“My presence on this stage is pretty unlikely,” Barack Obama began.
“I stand here knowing that my story is part of the larger American story … and that, in no other country on earth, is my story even possible.”
It was the speech that launched him. Obama was an Illinois assembly member seeking his first term in the U.S. Senate, given a shot at the national stage when Sen. John Kerry asked him to deliver the keynote address at the 2004 Democratic National Convention.
He had those in the crowd on their feet, cheering wildly, even as many of them — even as many of us — wondered: Who is this guy?
A “skinny kid with a funny name who believes that America has a place for him, too,” he told us then.

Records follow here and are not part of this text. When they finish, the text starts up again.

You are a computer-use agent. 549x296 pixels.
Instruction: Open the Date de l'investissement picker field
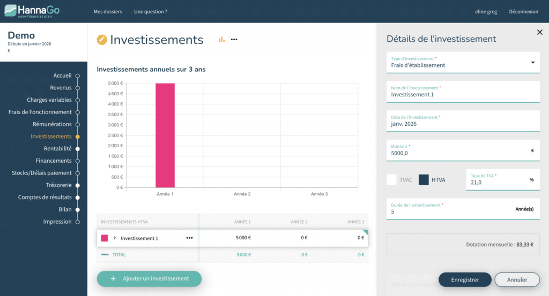click(x=463, y=121)
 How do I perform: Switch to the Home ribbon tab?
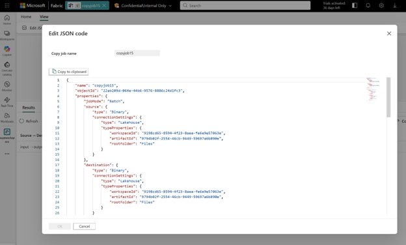pos(26,16)
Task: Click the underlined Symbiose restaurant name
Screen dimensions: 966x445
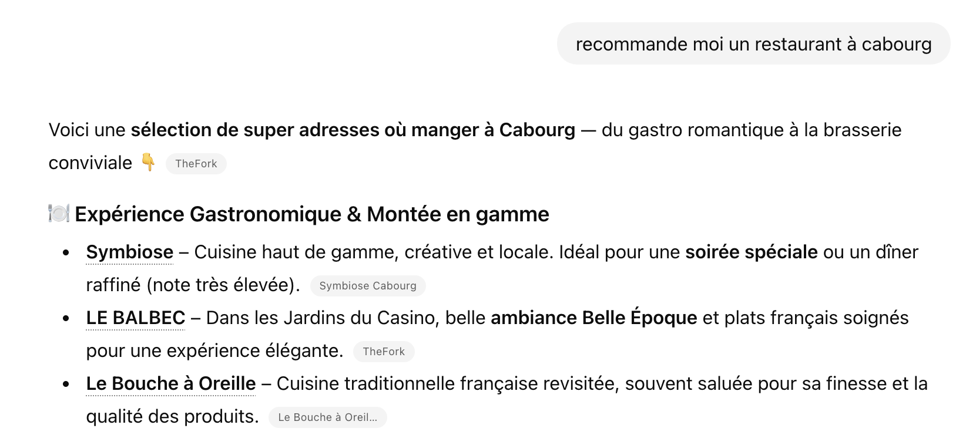Action: coord(130,252)
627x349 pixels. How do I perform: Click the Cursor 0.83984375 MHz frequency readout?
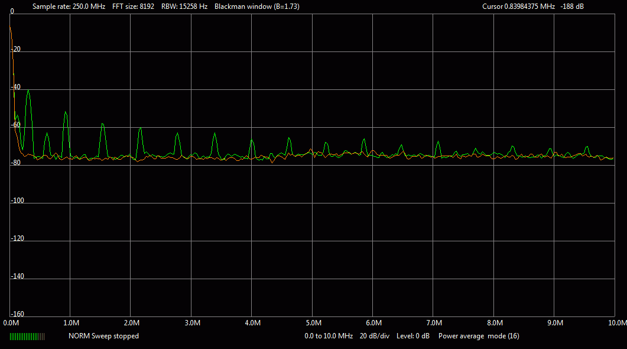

He talked about hope and brighter days and standing at a crossroads in our nation’s history — themes that would become the bedrock of his own unprecedented run for the White House. And he touched on the many chapters of his life, as familiar to us now as his rallying cry for change.
There was the black father, also named Barack, who grew up herding goats in Kenya. He traveled on scholarship to attend the University of Hawaii and there, in a Russian language class, met 18-year-old Stanley Ann Dunham, the white daughter of Kansas-bred parents, christened after the father who worked on oil rigs and farms and served in World War II.
Barack (“blessed” in Arabic) was born on Aug. 4, 1961. But his parents’ marriage didn’t last, and his father would be absent for all but a month of the boy’s life. His mother, a free-spirited anthropologist passionate about helping women, raised him. Of her, Obama once wrote: “What is best in me I owe to her.”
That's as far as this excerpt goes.